Task item
Starting with the line that contains "The width and height of the screenshot is (1241, 659).", give again exactly and only each line through the end of the records; include the last line and exclude pictures.

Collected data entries
----
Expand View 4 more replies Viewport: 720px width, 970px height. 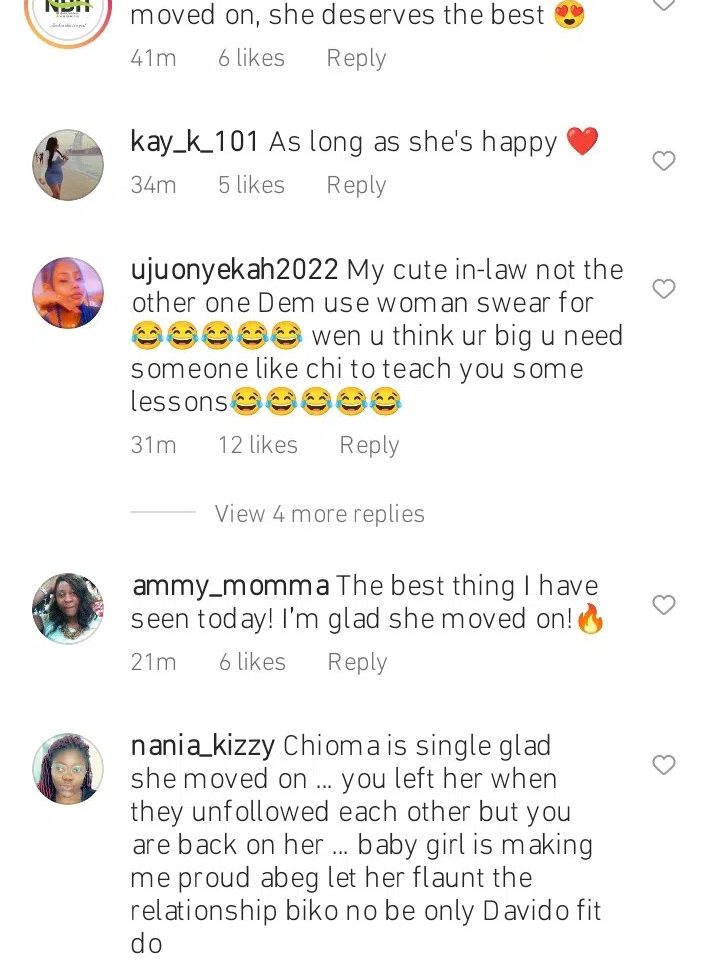click(319, 514)
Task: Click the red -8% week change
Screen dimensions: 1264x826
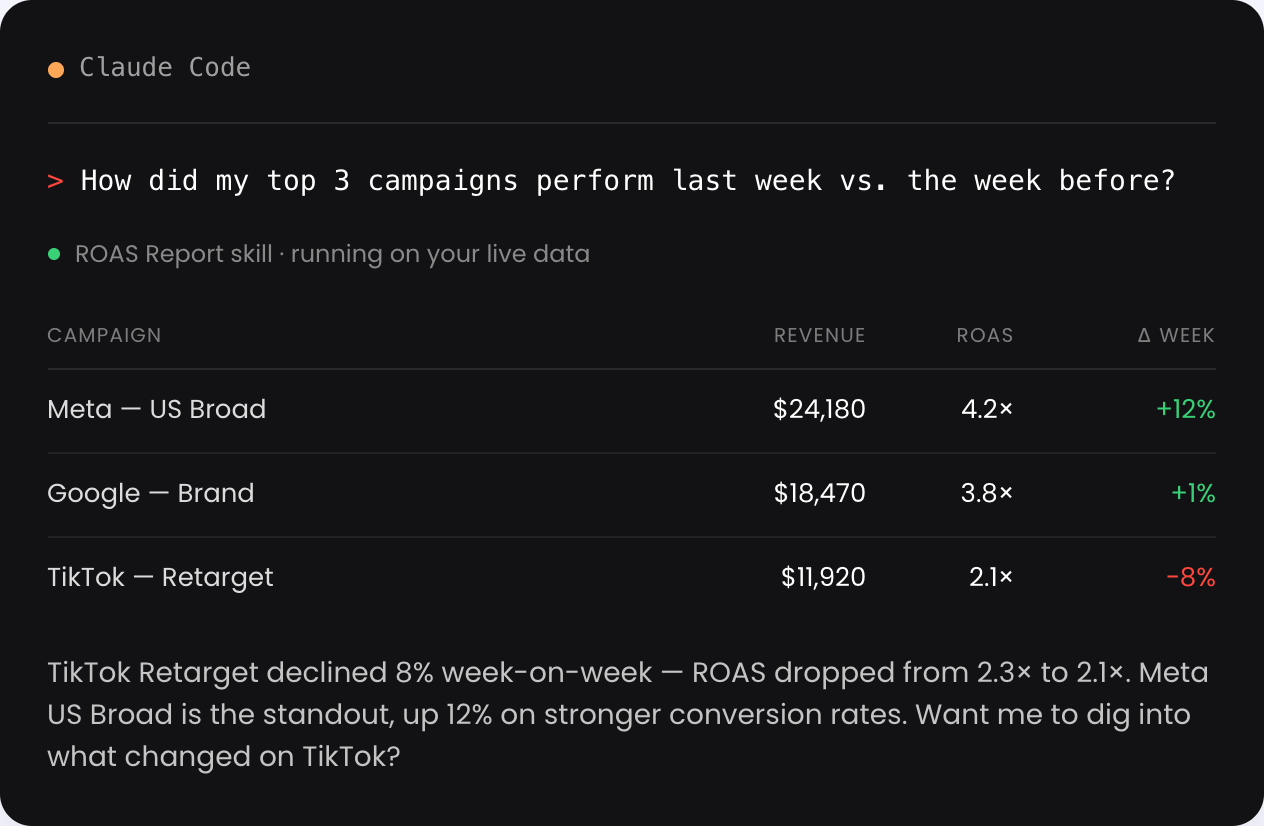Action: pos(1190,577)
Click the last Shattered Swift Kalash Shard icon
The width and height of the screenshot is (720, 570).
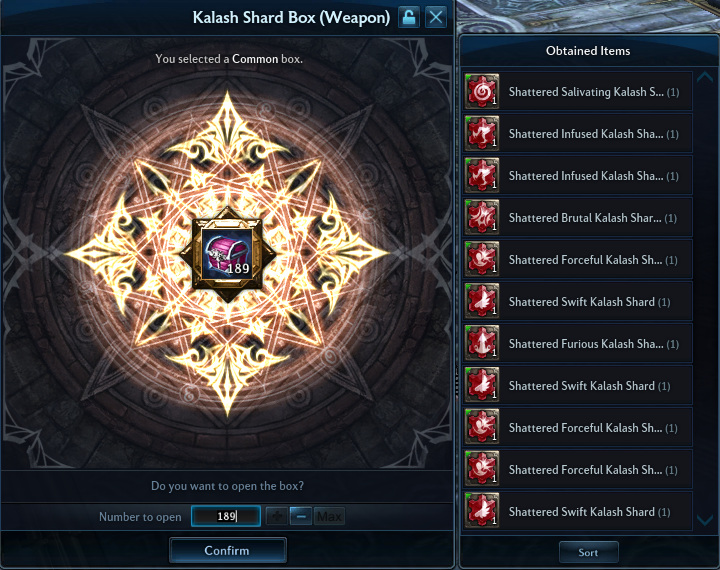point(482,510)
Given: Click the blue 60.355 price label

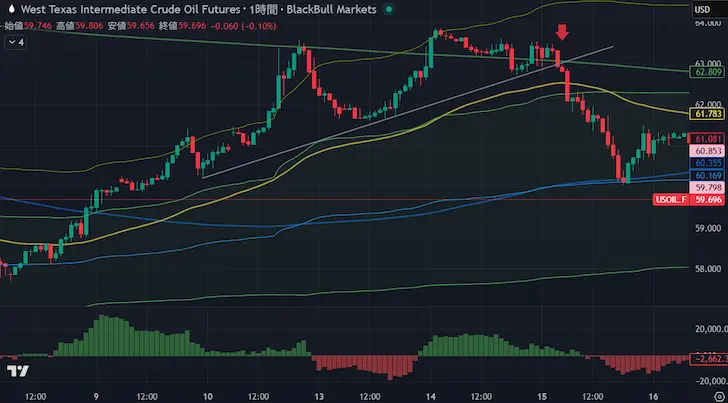Looking at the screenshot, I should pyautogui.click(x=707, y=163).
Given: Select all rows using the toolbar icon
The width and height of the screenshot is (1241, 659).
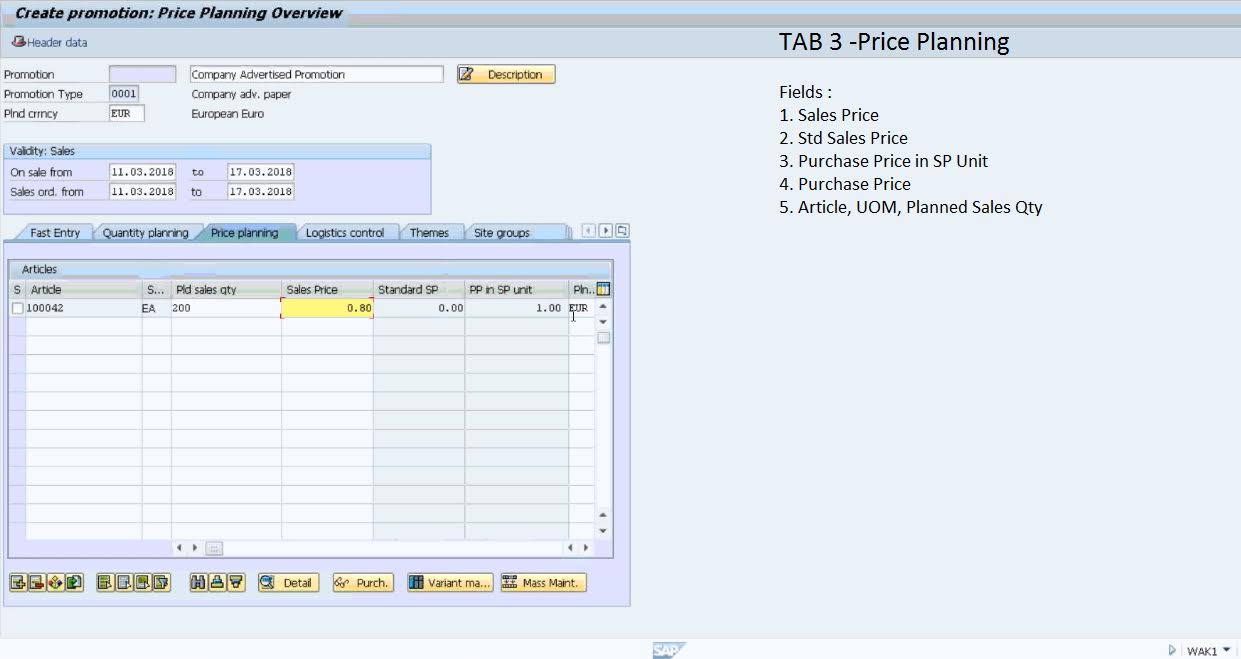Looking at the screenshot, I should pos(104,582).
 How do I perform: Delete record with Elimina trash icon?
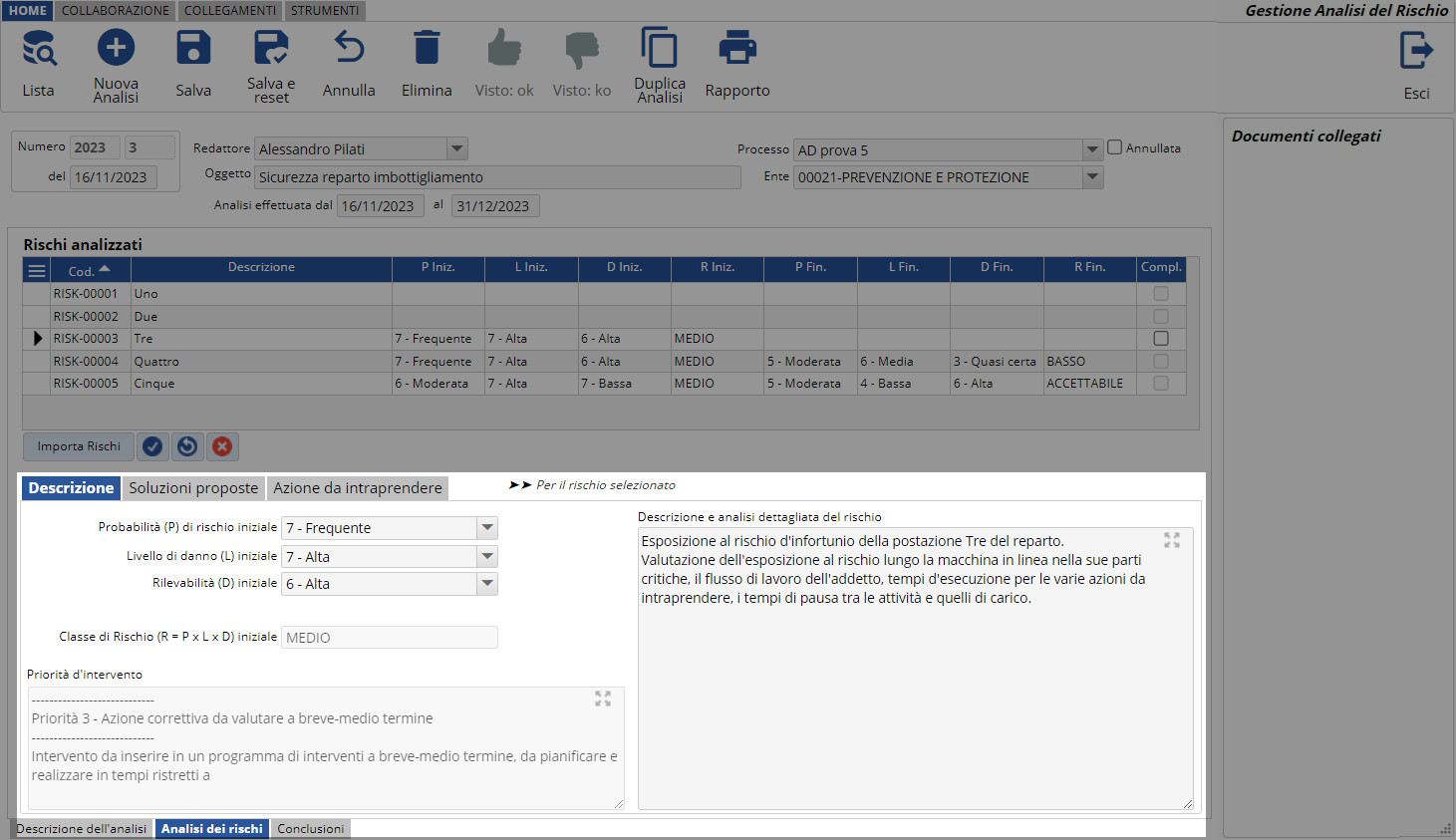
----
Response to this exercise
The width and height of the screenshot is (1241, 659).
Looking at the screenshot, I should pos(104,582).
 How do I perform: Delete record with Elimina trash icon?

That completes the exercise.